Not exactly. He is headed to meet an international group. But it’s not the Inter-governmental Panel on Climate Change (IPCC); it’s the International Olympics Committee. And the subject is not greenhouse gases or carbon trading; it’s Chicago’s bid to host the Olympics in 2016. But maybe there is a climate connection; maybe the Chicago bid promises to be the most innovative green Olympics ever. You know those athletes expend a lot of energy; if you could capture all that energy and turn it into electricity…
Chamber of Some Commerce
Yesterday, Nike became the latest corporation to distance itself from the Chamber of Commerce because of the business group’s stance on climate change and efforts to block climate legislation. Last month, first California’s Pacific Gas and Electric, then New Mexico’s PNM Resources and most recently Chicago’s Exelon quit the chamber entirely.

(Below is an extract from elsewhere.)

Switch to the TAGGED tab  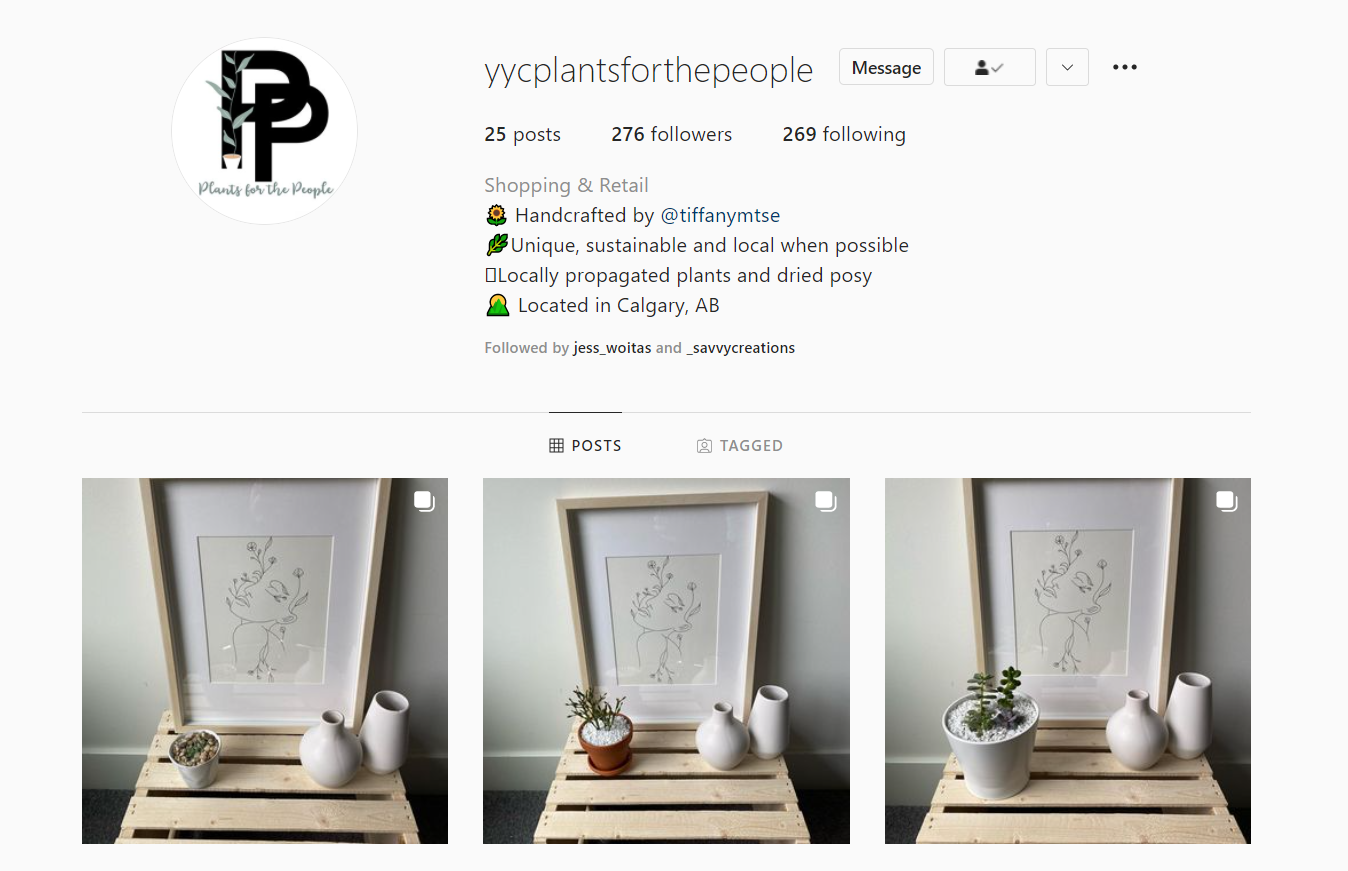[x=739, y=446]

Nike didn’t go quite as far: it resigned from the chamber board but will remain a member. In a similar move just weeks before, Duke Energy and Alstrom ditched the American Coalition for Clean Coal Electricity.

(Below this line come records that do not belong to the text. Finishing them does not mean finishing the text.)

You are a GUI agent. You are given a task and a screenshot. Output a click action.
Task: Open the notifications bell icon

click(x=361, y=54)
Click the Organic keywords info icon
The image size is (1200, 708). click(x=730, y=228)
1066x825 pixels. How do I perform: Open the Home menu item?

So what is the bottom line? Is climate legislation going to be bad for the economy, as the Chamber of Commerce holds? Do companies like Nike and DuPont (which has saved more than $4 billion in energy effectiveness since 1990, according to its former CEO Chad Holliday) not understand how to run a business? Or can curbing greenhouse gas emissions be good for the economy in the long run, and the Chamber of Commerce doesn’t understand economics? Or maybe there are some special interests that are influencing the debate? Hmm…
Death and the Economy
As an addendum to our recent post on the GDP, here is an interesting finding. Jose A. Tapia Granados and Ana V. Diez Roux of the University of Michigan report in the Proceedings of the National Academy of Sciences that life expectancy and mortality in the United States varies with economic growth in exactly the opposite way one would expect. The authors report that:
“For most age groups, mortality tended to peak during years of strong economic expansion (such as 1923, 1926, 1929, and 1936–1937). In contrast, the recessions of 1921, 1930–1933, and 1938 coincided with declines in mortality and gains in life expectancy. … The evolution of population health during the years 1920–1940 conﬁrms the counterintuitive hypothesis that … population health tends to evolve better during recessions than in expansions.”

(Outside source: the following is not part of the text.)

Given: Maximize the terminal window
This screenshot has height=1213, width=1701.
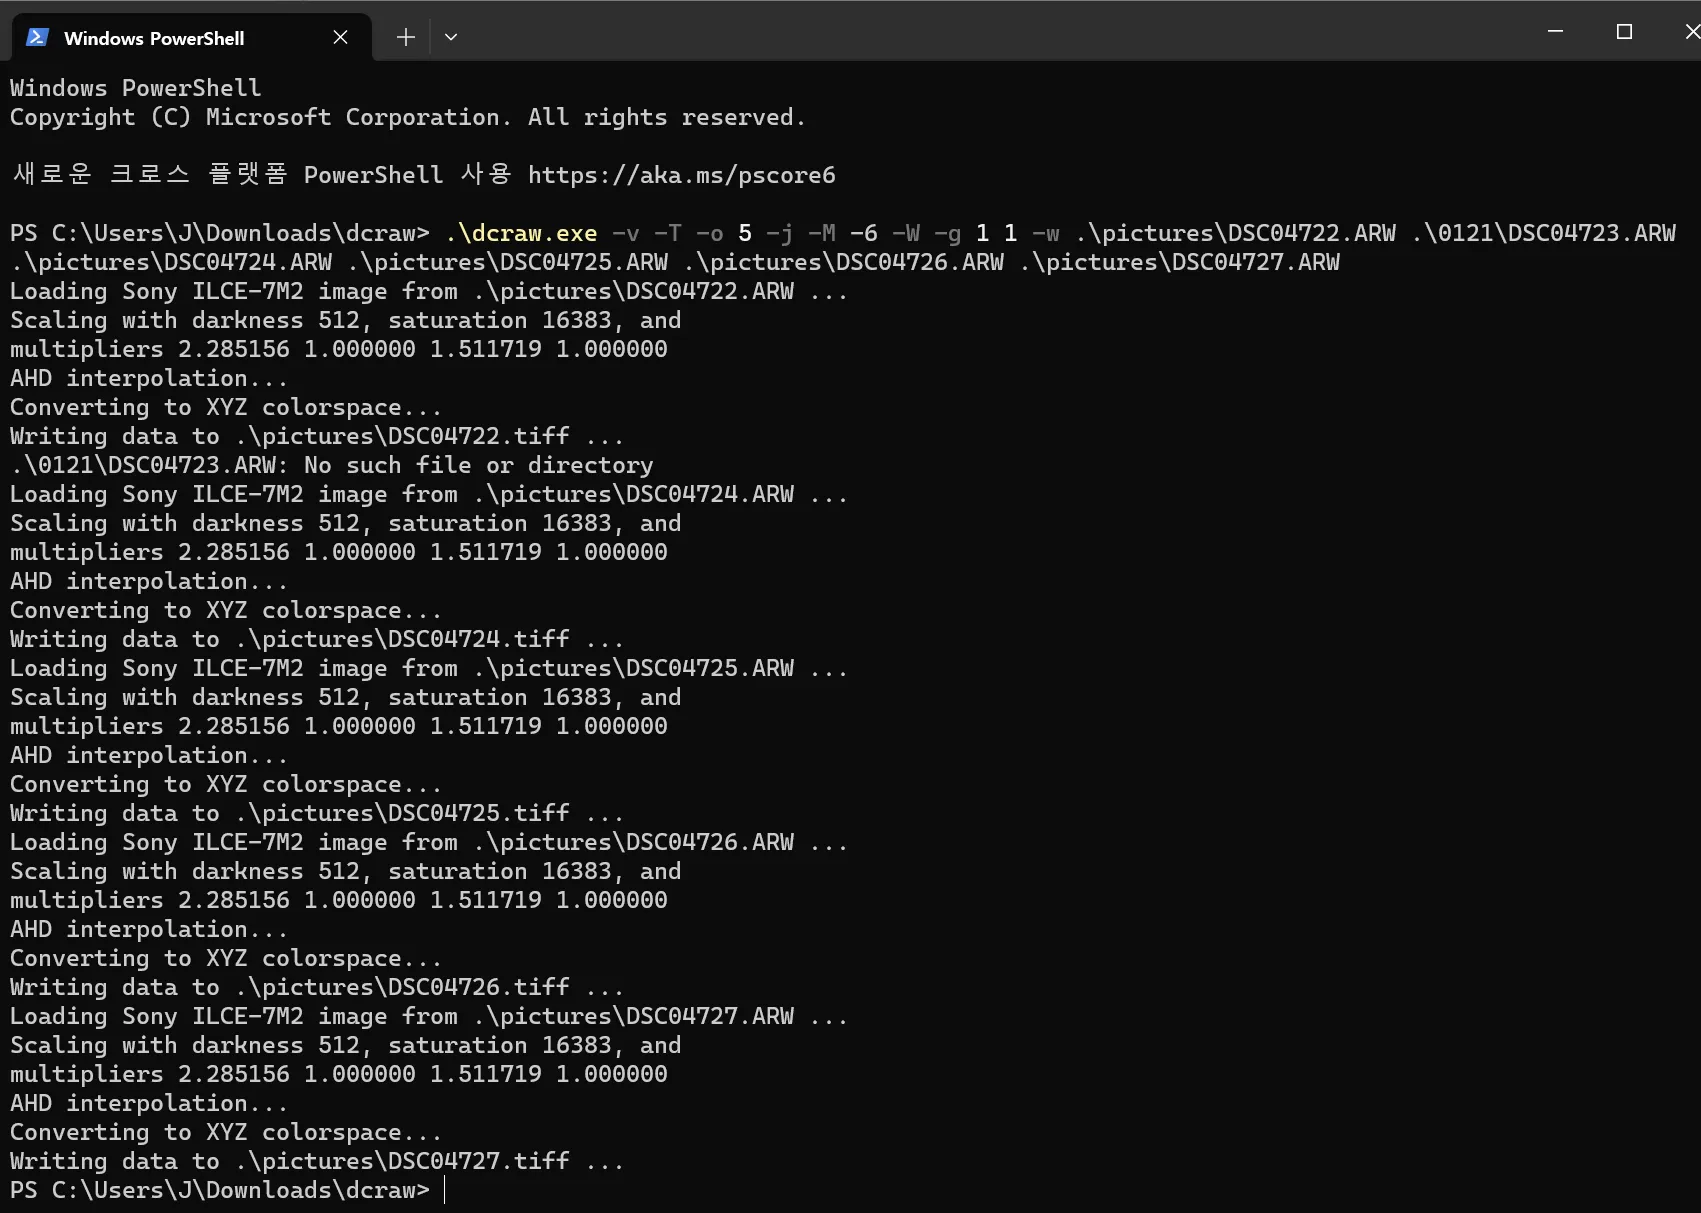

If that Granados and Roux finding isn’t strange enough, the National Transportation Safety Board reported this week that motor vehicle deaths in the United States in 2008 dropped by almost 10 percent as compared to 2007. Was the drop a result of Americans driving less? After all, there was the precipitous rise in gasoline prices in the early part of 2008 and the economic meltdown in the second half. Nope. The number of deaths per vehicle miles traveled decreased by 7 percent, suggesting, in the words of the New York Times, that “driving got safer over all.”
So what should we conclude from all this? If mortality rates go down when the economy does the same, do we do we really want to return to the good old days of rapid economic growth? Maybe those ”good old days” weren’t so good and maybe we should start singing “Happy Days Are Here Again,” meaning right here, right now.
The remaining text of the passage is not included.